Text block section start
Keith M Ellis 10.15.03 at 3:14 am
Micha: ah, but that’s the difference that makes all the difference. I mean, the attraction of the racial argument is that it lends scientific credibility to some sort of quantifiable differentiation that could be theoretically connected to moral capacity. In this sense it perpetuates the essential lie of racism and is deeply unfortunate, not to say irresponsible. In contrast, while no one denies that there is significant variation in human behavior and capacity, and that these variations arguably relate to moral capacity, it’s understood that we understand and are able to measure these variations so poorly as to make them irrelevant to any policy discussion that deals with _classes_ and not _individuals_. In any event, in my opinion, there’s a big problem right off the bat:
“If racism is clearly wrong, then either it’s factually clear that all races have equal abilities or it’s morally clear that similar interests of all beings ought to be given equal consideration.”
What’s this fallacy called? This is a false dilemma. And even if we assume this is a correct dilemma, then Singer still hasn’t established the mutually exclusive and sufficient nature of each of his conditions that he is assuming. For example, if hanging is clearly deadly, then it’s factually clear that falling through a trapdoor is deadly, or it’s factually clear that wearing a noose is deadly. But that’s not true. Hanging _is_ clearly deadly, and those two conditions are together sufficient for a deadly hanging, yet neither is sufficient alone. It seems to me that racism can be clearly wrong because, taken together, the uncertainty of the differentiation of ability and the similiar validity of similar interests make a compelling case for the injustice of racism. And once you do away with this bivalent logic, you’re left with a great variety of other measurements of “differing ability” and “similarity of interests” that produce different results for the “clear” appropriateness of discrimination of opportunity. We do not insist that all people have equal opportunity to play in the NBA, or to model women’s bikinis. _Clearly_, as abilities more reliably diverge, the more sanguine we are about discriminating against people with similar interests. And since it is also _clear_ that animals diverge more strongly from humans in regard to ability than humans do among themselves, then less are we required to weight our argument on the side of similar interests.
Surely Singer can do better than this.
At the very least he should argue on the basis of male/female differences, which are increasingly being shown to be quantifiable and significant. But that would be inconvenient, wouldn’t it?, since we are willing to tolerate limited sexism in a way that we are not willing to tolerate a limited racism. (I don’t mean to imply that _I’m_ sanguine about sexism; I most certainly am not.)
Micha Ghertner 10.15.03 at 3:46 am
I don’t really feel like getting into the Bell Curve debate, but it is pretty clear that the empirical evidence falls on the side of measurable differences between racial and ethnic groups, however you want to define them. Whether this is a result of nature or nurture, I think Singer’s argument still holds. If we don’t factor in differing abilities when granting humans rights, why should we exclude animals from moral consideration on the basis of ability?
You seem to be arguing that we should ignore racial or other class differences because our ability to measure these variations is poor. But what if that was not the case? What if, one day, scientists presented evidence that these variations can be measured and are significant? Would that change your world view? Would you no longer believe that people of differing abilities deserve equal moral consideration? If not, then it would seem that you agree with Singer’s point: we don’t care about differences in ability when allocating moral consideration.
Text block section end
Data section start
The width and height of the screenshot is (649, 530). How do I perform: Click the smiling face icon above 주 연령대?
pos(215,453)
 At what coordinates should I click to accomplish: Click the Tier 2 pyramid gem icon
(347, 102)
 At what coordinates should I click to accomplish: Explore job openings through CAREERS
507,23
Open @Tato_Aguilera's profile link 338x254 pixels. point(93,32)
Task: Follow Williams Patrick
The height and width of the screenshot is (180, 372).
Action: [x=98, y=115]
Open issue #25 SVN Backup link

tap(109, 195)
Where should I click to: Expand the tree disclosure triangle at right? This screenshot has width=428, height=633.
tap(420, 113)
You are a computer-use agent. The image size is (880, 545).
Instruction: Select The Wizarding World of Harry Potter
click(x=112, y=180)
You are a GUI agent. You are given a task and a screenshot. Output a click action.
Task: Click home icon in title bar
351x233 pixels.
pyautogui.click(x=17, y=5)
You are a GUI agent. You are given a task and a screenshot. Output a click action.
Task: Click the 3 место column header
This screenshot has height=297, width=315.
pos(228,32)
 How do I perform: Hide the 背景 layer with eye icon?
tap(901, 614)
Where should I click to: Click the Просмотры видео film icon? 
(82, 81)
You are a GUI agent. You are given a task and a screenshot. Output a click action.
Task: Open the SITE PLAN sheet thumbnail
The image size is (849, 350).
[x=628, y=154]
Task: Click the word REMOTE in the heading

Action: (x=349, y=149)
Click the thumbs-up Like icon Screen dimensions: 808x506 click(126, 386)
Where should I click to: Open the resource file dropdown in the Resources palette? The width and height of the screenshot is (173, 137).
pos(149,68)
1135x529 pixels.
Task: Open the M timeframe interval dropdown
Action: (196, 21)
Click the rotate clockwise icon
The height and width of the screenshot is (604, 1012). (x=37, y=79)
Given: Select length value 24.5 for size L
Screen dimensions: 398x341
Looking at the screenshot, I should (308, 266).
Data section end
## [Work order A]
In the discussion of Singer's argument, why does Keith M Ellis bring up hanging? Explain in one to three sentences.
## [Work order B]
Copy out the part of the discussion of Singer's argument starting with "Micha Ghertner 10.15.03" and going on through "basis of ability?".

## [Exercise response A]
He uses hanging to show that Singer hasn't established that each of his two conditions is sufficient on its own. Hanging is clearly deadly, yet neither falling through a trapdoor nor wearing a noose is deadly alone; only together are they sufficient. In the same way, racism can be clearly wrong because of the two considerations taken together.

## [Exercise response B]
Micha Ghertner 10.15.03 at 3:46 am
I don’t really feel like getting into the Bell Curve debate, but it is pretty clear that the empirical evidence falls on the side of measurable differences between racial and ethnic groups, however you want to define them. Whether this is a result of nature or nurture, I think Singer’s argument still holds. If we don’t factor in differing abilities when granting humans rights, why should we exclude animals from moral consideration on the basis of ability?